-- TASK DETAILS --
Drop the pictures; give again exactly the lines from the one holding "The width and height of the screenshot is (860, 860)." through the end of the data.

-- Stored dataset items --
= = = = = = =

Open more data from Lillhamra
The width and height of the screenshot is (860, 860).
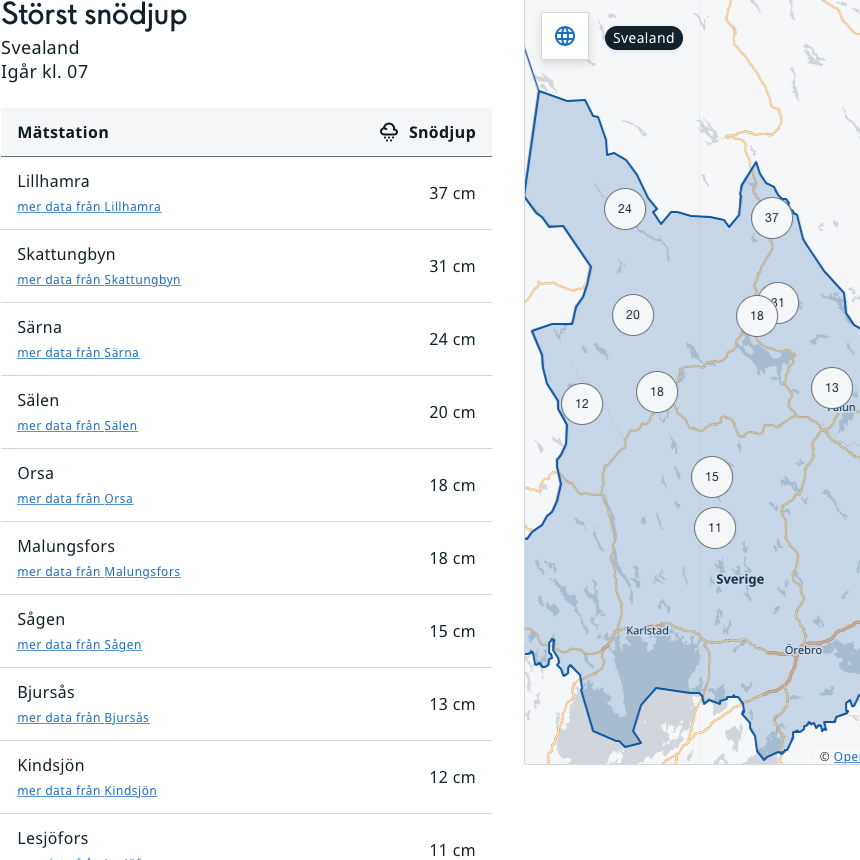point(89,207)
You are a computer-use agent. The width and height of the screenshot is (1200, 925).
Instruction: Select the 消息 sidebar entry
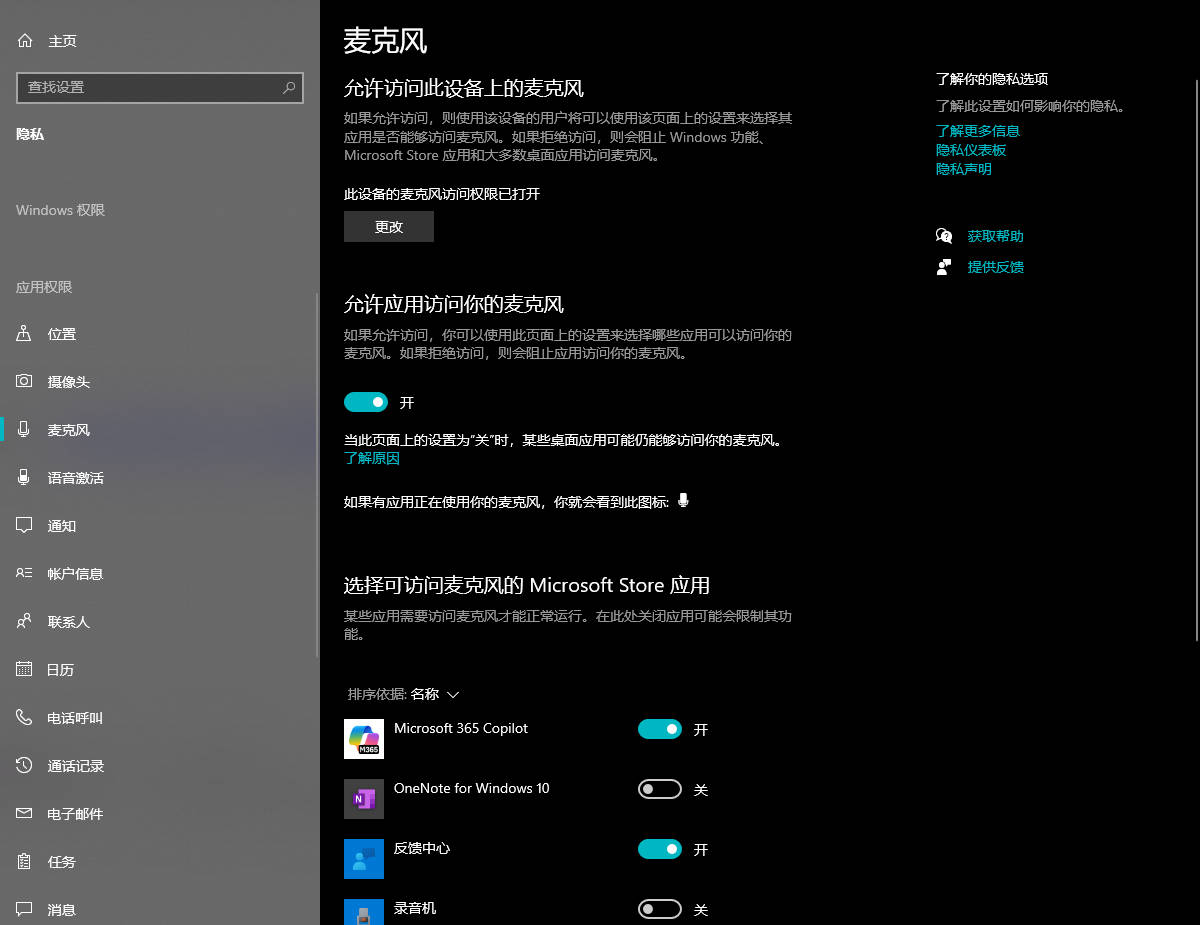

= = = = = = =

-- WRITTEN ANSWER --
The width and height of the screenshot is (860, 860).
point(89,207)
You are a computer-use agent. The width and height of the screenshot is (1200, 925).
Instruction: Select the 消息 sidebar entry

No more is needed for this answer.